He flexed his fingers.
No pain.
No waste.
He grinned — small, private.
From that night on, he trained infusion.
Fist infusion first.
Every punch: CE funneled straight to knuckles.
No spread.
No leak.
By the end of the month his punches cracked bricks clean in half.
Leg infusion next.
He stood in the yard at midnight.
Focused CE down his right thigh → knee → shin → foot.
Kicked a tree trunk.
The bark exploded outward in a shower of splinters.
He fell on his ass laughing — quiet, breathless.
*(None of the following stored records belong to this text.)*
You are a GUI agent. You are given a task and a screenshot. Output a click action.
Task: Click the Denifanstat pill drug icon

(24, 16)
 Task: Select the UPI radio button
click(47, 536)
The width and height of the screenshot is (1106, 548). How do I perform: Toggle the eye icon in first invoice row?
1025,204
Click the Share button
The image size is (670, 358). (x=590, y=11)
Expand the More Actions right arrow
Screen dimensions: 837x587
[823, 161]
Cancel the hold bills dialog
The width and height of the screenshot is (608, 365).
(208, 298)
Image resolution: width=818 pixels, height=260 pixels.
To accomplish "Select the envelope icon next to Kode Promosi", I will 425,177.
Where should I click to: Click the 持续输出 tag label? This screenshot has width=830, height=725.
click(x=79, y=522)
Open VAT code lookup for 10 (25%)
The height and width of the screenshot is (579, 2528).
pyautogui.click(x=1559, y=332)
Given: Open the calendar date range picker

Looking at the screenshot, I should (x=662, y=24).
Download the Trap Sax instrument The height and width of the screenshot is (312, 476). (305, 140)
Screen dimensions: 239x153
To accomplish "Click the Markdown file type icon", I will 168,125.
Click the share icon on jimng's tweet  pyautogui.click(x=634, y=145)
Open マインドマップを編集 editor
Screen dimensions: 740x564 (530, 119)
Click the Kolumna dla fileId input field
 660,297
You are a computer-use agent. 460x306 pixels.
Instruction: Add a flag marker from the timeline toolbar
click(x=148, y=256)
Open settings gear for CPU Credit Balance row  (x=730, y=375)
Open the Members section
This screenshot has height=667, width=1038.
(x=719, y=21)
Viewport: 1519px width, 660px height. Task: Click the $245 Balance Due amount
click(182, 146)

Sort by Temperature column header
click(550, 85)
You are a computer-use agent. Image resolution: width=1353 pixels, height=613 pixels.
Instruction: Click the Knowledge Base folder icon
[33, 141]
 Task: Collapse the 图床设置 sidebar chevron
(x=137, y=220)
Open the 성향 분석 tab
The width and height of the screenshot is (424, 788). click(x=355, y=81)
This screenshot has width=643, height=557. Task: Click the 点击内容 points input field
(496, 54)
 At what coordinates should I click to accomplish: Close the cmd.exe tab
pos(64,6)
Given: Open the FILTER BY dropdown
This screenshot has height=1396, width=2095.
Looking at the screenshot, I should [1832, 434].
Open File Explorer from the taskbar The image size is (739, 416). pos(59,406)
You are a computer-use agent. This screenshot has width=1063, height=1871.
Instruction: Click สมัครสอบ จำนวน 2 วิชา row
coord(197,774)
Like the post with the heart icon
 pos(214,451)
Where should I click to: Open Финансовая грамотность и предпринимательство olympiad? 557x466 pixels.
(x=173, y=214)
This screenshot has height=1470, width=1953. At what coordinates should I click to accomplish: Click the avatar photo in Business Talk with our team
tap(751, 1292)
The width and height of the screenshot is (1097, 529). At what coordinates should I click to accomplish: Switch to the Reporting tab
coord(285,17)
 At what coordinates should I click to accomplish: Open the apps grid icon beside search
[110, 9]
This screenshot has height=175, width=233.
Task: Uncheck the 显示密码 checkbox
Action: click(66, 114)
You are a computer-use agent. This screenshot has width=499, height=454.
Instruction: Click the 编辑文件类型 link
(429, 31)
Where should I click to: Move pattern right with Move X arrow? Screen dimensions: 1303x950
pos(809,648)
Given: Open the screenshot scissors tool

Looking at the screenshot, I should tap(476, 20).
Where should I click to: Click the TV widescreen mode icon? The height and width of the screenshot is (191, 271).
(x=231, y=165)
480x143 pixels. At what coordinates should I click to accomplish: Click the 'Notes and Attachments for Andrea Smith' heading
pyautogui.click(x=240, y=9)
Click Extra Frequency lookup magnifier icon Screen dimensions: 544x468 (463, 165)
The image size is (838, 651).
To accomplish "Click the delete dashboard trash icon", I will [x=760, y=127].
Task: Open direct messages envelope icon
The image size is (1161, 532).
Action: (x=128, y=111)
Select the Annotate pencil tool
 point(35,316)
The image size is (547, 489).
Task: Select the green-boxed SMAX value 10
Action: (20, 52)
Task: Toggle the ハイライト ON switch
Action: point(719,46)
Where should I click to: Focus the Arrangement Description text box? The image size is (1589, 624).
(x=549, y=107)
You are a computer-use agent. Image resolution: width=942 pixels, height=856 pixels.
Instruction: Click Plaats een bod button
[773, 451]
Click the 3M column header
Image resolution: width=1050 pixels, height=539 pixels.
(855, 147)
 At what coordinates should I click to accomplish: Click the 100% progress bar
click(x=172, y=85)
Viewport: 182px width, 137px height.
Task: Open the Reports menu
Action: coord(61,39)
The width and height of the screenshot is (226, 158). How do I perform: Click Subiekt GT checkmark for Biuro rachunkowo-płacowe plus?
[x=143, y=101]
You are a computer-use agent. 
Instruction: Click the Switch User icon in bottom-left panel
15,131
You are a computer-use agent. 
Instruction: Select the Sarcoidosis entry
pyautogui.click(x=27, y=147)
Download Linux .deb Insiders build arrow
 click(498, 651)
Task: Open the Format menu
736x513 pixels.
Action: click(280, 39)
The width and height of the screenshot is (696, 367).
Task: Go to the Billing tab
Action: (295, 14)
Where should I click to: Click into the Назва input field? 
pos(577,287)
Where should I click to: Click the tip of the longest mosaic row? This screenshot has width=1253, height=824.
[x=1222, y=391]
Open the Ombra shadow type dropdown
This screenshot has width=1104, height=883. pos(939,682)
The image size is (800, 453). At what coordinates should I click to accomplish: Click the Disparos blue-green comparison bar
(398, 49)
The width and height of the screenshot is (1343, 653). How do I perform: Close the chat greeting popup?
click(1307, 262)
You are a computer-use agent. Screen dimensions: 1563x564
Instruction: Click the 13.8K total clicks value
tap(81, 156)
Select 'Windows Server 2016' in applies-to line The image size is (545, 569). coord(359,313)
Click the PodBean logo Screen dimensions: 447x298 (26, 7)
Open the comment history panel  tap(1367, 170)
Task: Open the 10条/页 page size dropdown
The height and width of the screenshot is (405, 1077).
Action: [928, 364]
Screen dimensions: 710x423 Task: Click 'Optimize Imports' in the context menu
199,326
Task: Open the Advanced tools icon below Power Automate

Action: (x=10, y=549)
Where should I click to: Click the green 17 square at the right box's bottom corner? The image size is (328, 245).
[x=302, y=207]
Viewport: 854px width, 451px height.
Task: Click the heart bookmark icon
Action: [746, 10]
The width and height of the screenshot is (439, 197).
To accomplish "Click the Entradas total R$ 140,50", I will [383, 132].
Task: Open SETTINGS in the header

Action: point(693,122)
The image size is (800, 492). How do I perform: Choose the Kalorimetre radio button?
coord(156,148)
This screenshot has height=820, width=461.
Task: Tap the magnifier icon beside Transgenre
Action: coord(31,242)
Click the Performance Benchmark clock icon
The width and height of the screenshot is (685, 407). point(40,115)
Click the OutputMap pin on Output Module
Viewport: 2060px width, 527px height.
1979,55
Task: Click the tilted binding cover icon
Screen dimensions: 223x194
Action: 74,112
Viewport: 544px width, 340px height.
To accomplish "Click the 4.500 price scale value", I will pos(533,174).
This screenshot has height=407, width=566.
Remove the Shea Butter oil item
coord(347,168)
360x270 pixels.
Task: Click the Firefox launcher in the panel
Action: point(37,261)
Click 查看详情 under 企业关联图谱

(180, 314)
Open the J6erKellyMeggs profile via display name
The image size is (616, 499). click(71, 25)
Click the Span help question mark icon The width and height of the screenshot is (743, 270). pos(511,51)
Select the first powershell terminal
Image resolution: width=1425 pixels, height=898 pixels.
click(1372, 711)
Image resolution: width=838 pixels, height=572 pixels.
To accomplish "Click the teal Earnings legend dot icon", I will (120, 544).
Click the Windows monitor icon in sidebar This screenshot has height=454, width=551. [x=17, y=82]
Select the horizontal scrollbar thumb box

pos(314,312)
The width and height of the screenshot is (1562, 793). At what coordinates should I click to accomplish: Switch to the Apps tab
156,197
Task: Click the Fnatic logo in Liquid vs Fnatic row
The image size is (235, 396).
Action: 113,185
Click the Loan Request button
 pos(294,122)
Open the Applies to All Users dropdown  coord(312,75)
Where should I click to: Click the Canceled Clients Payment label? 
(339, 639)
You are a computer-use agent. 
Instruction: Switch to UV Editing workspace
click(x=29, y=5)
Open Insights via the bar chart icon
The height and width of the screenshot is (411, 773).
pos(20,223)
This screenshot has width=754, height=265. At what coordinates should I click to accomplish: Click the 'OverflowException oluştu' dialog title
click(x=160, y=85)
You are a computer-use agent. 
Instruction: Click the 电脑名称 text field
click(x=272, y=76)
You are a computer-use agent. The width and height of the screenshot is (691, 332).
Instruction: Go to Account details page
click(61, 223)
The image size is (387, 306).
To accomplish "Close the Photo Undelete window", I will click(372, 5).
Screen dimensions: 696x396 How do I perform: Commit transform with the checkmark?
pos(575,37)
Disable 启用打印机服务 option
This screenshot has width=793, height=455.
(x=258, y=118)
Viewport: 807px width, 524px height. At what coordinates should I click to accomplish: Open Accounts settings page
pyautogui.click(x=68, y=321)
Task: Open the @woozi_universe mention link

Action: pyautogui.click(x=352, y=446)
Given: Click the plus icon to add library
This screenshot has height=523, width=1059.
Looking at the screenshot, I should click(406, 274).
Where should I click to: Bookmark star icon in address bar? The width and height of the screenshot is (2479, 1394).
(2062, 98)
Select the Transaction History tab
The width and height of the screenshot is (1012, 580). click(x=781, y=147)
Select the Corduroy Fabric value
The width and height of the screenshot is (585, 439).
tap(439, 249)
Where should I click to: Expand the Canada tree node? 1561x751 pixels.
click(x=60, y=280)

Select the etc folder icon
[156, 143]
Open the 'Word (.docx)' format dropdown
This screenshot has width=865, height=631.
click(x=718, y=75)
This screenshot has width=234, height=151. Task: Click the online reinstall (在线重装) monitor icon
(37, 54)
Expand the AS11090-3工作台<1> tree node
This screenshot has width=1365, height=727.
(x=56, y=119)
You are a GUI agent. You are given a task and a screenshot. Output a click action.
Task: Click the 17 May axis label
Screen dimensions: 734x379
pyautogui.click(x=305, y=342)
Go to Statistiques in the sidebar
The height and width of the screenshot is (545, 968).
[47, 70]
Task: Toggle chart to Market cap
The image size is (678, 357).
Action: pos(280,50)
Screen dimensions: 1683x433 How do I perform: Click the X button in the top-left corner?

"Legs are stronger than arms," he whispered to himself.
"Noted."
Core infusion was harder.
He sat cross-legged.
Pushed CE into his torso — ribs, stomach, spine.
Breathed deeper.
Felt lungs expand like bellows.
Ran laps — faster than ever.
Didn't tire.
Took a punch from an older kid during a yard scrap.
The kid's fist sank into his stomach — Kaito didn't even flinch.
The older boy pulled back, shaking his hand.
Kaito deadpan: "You okay?"
The kid walked away muttering.
Kaito just rubbed his stomach.
"Core infusion. Useful."
By eleven he could infuse any major limb or core section on command.
Punches shattered concrete.
Kicks sent shockwaves.
Body could tank hits that would drop grown men.
He never bragged.
He just kept training.
At twelve he landed consistent black flash — easier now because CE was already concentrated at impact point.
Punching an old pine behind the building.
Fist infused to the knuckles.
Timing perfect.
Spark.
Explosion.
Half the trunk shattered.
He stared at his fist.
Blood on knuckles.
Small grin.
100 punches a night. 200.
Counted the hits: 1 in 50 → 1 in 30 → 1 in 15.
By thirteen he could call black flash almost every tenth punch if he timed the breath right.
He built modes in his head:
Normal: Light internal loop. Infinite stamina. Daily life.
Burst: 85–95% suppression + targeted infusion. Physical god. Short fights.
Overdrive: Full output + full infusion. Slow self-healing. Emergency only.
He never told anyone.
The matron thought he was "growing fast."
The kids thought he was "lucky."
Aiko thought he was magic.
And somewhere in the same city, a boy with pink hair was probably laughing at cartoons.
Kaito didn't know him yet.
But middle school started next week.
New faces.
New noise.
He hoped it would be boring.
He hoped wrong.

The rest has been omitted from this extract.